Segment Open

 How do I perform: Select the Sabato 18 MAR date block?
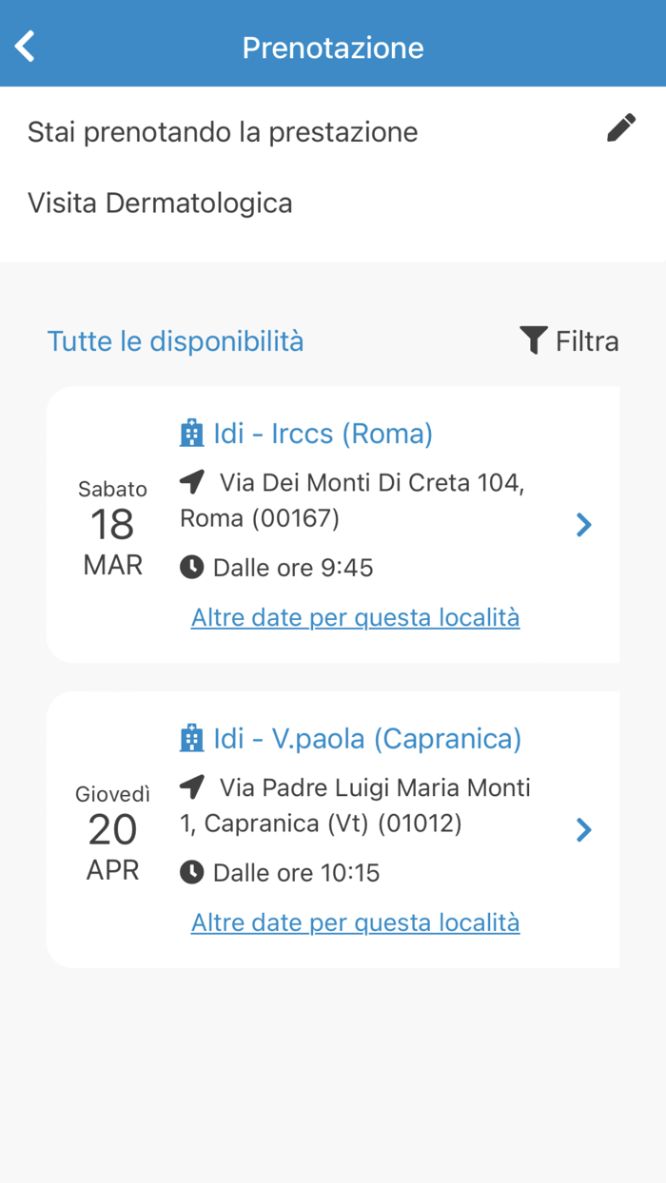pos(112,524)
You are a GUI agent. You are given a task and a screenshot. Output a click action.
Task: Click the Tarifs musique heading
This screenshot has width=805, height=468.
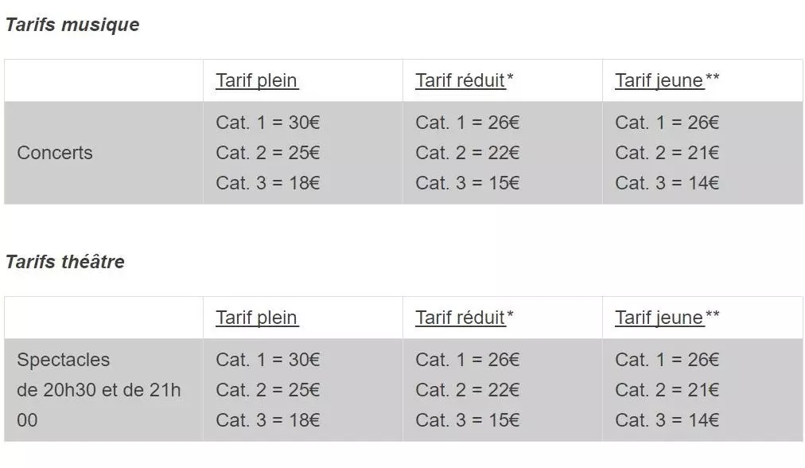coord(72,25)
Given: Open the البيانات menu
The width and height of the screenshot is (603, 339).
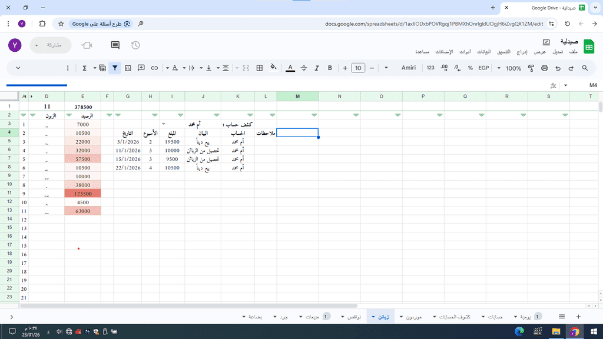Looking at the screenshot, I should pos(483,52).
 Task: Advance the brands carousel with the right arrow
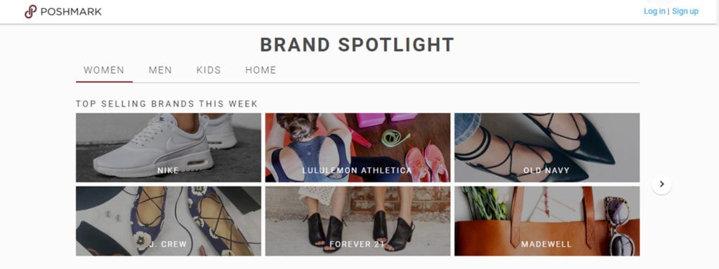tap(661, 184)
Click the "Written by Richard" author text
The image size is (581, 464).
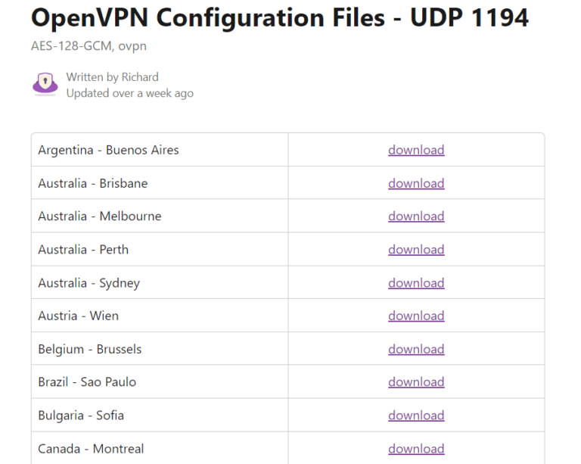tap(112, 77)
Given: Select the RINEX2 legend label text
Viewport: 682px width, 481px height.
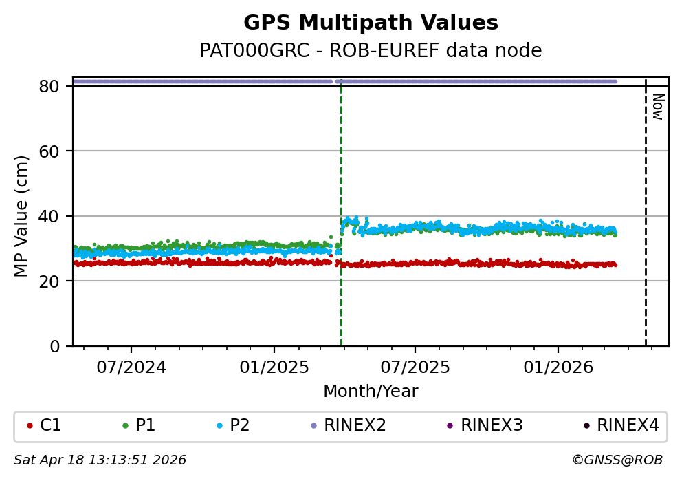Looking at the screenshot, I should pos(355,426).
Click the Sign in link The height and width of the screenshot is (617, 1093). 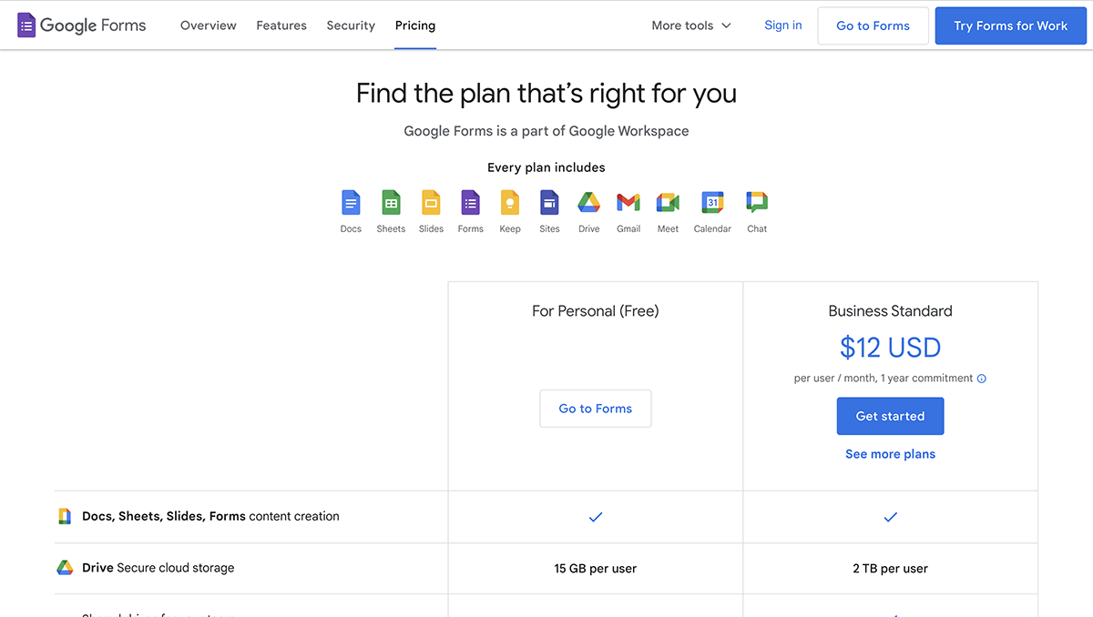[783, 25]
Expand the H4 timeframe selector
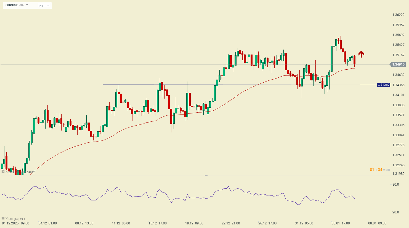The image size is (409, 228). pyautogui.click(x=48, y=5)
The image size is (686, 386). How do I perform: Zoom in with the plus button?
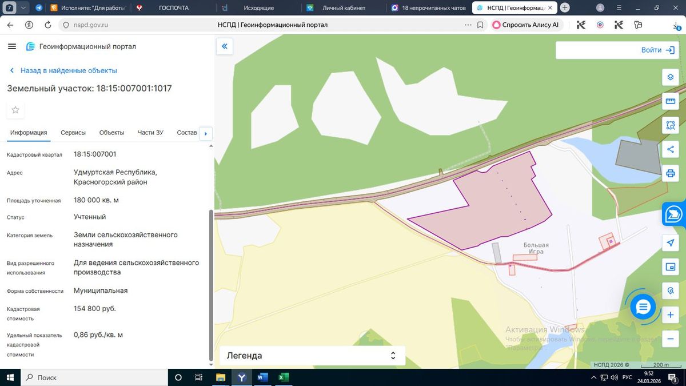(671, 315)
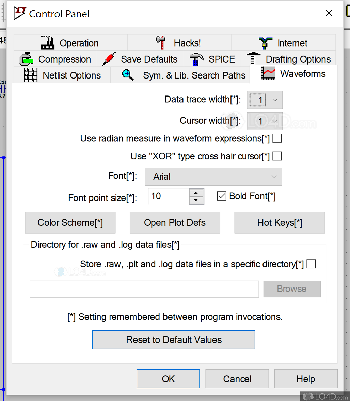Click the Netlist Options grid icon
Viewport: 350px width, 401px height.
pos(31,75)
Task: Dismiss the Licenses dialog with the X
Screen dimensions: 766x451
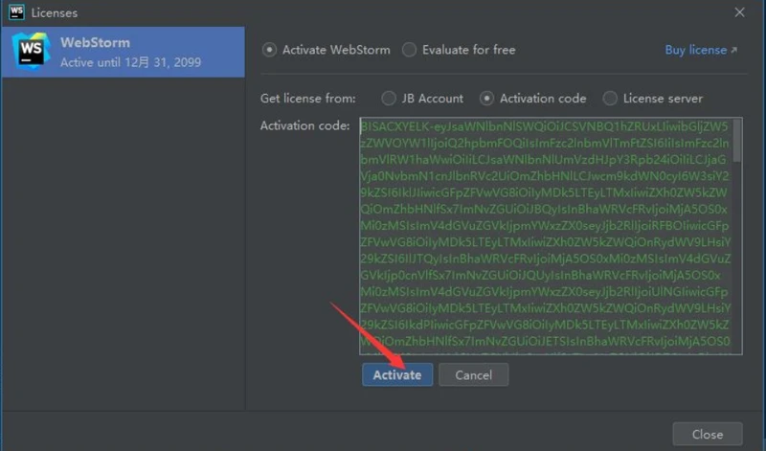Action: point(739,12)
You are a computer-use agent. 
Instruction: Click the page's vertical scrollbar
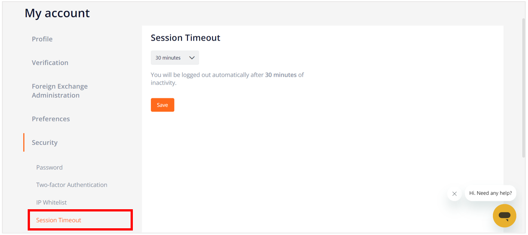[524, 88]
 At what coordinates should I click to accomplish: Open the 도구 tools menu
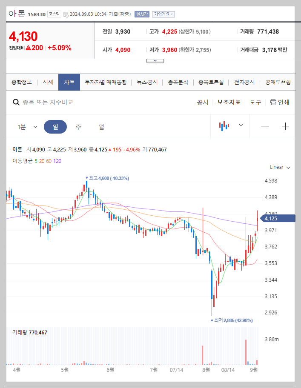255,102
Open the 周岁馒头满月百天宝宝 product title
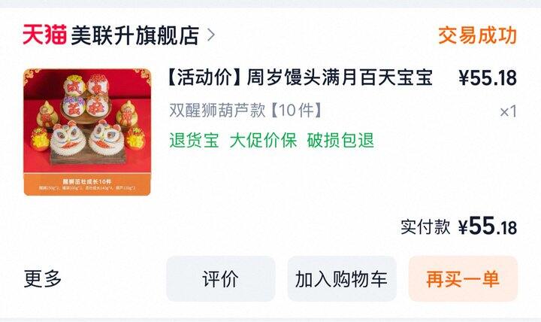 pos(340,77)
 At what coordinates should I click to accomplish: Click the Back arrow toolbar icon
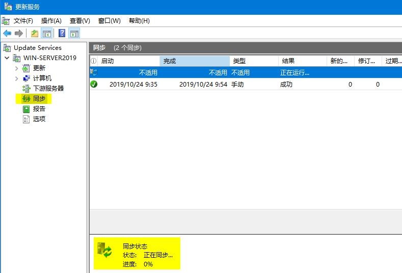pos(7,34)
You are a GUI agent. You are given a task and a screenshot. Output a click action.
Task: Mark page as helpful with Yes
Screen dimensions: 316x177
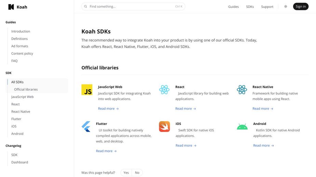pos(126,173)
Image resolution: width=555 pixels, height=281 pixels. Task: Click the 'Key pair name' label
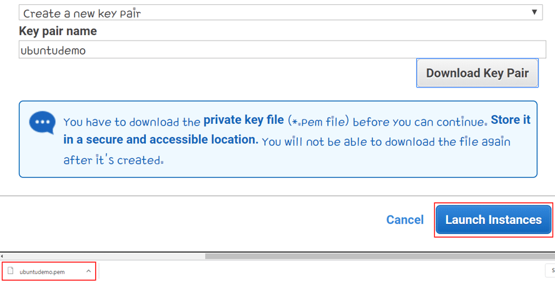58,31
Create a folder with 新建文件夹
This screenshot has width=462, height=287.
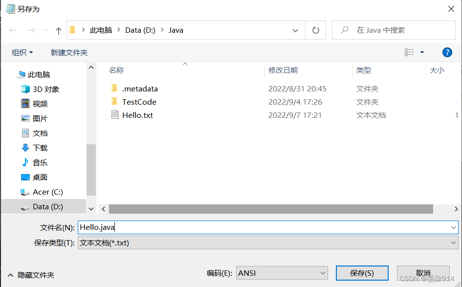[x=69, y=52]
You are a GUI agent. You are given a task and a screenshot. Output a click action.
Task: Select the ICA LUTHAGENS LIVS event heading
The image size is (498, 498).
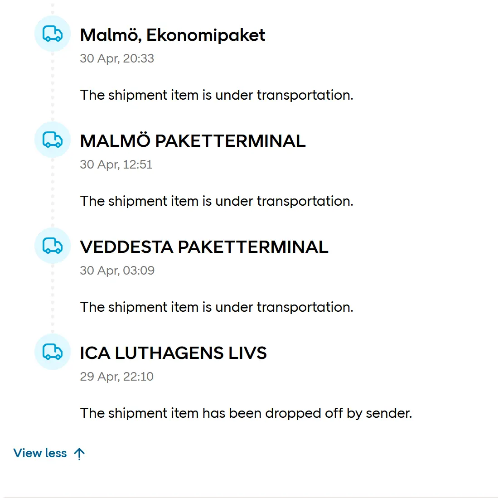[x=173, y=353]
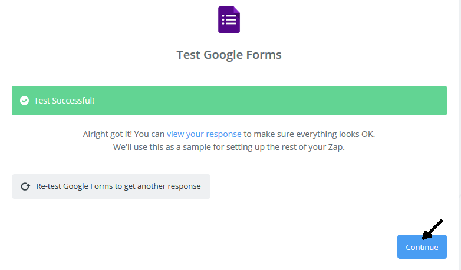Image resolution: width=461 pixels, height=270 pixels.
Task: Continue to the next Zap step
Action: (x=422, y=247)
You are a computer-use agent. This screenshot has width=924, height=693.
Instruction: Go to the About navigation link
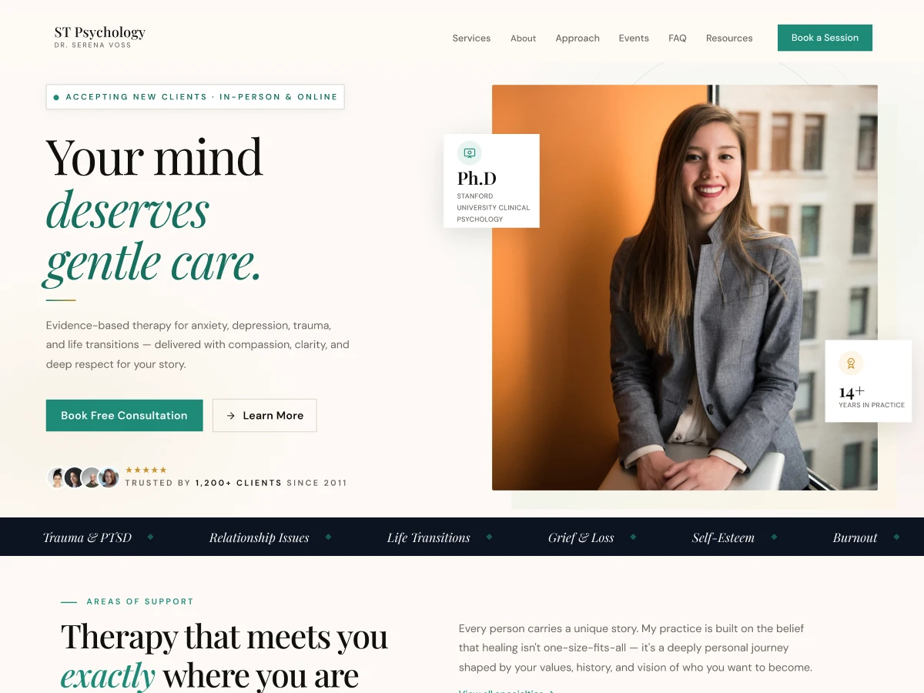click(x=523, y=38)
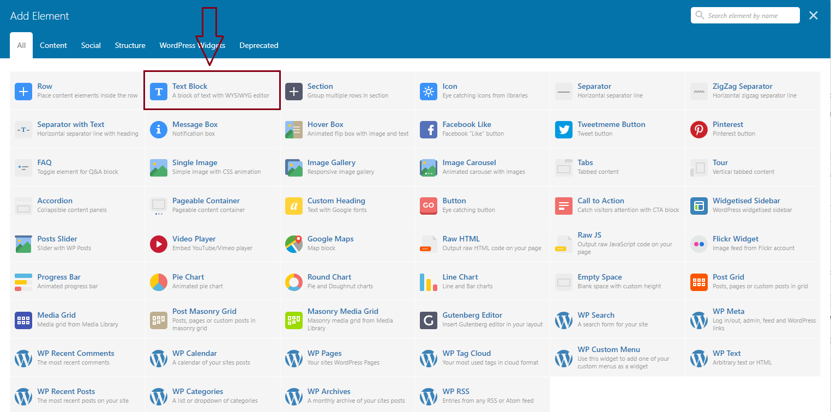Select the Gutenberg Editor icon

429,320
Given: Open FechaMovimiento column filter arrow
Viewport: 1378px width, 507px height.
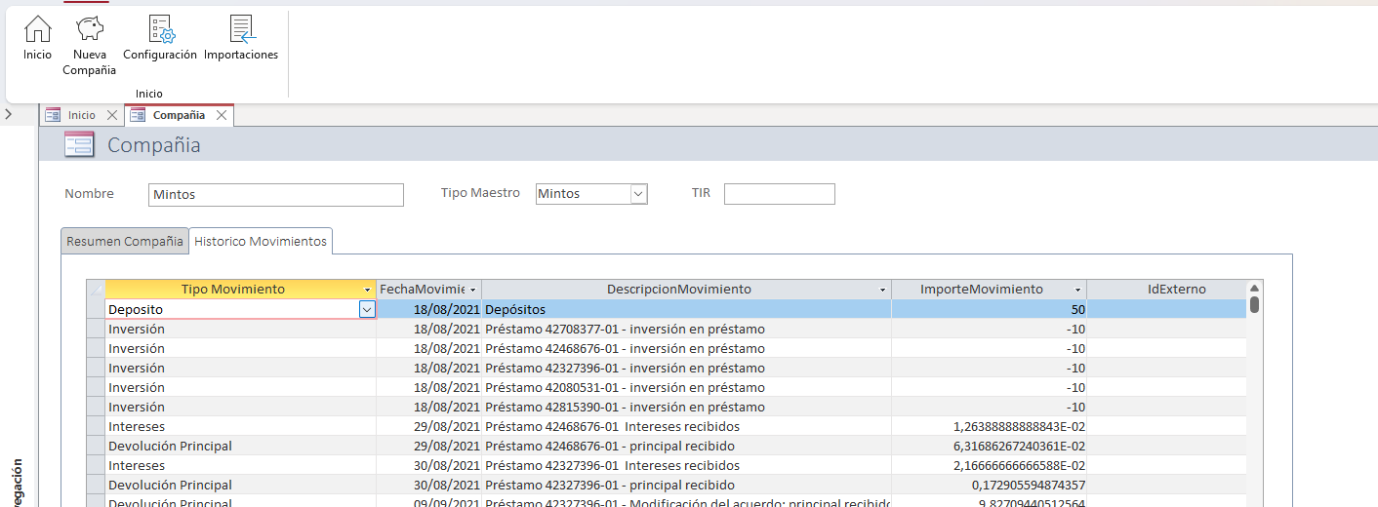Looking at the screenshot, I should (x=473, y=290).

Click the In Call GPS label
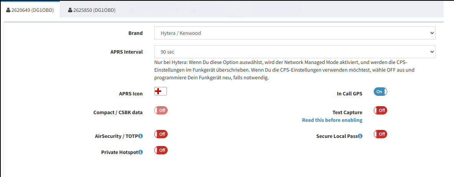click(349, 93)
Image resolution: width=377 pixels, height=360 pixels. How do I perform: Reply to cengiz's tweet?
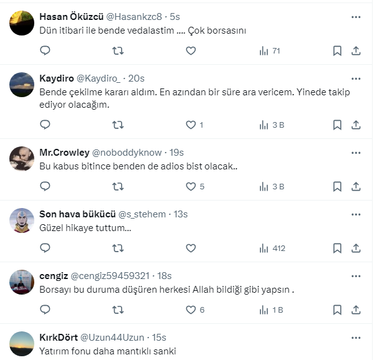(45, 310)
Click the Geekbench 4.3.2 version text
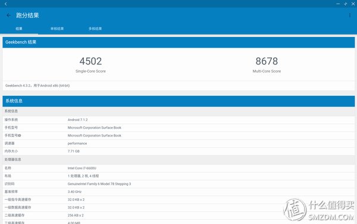Image resolution: width=357 pixels, height=224 pixels. (x=37, y=86)
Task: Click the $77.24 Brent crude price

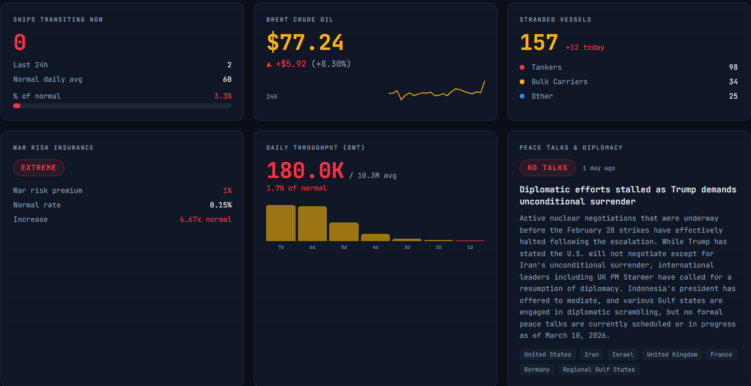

Segment Closed

» Work instruction
Please return every line in the data that includes the string "computer".

» Solved problem
You are a computer-use agent. 
You are a computer-use agent. This screenshot has width=924, height=693.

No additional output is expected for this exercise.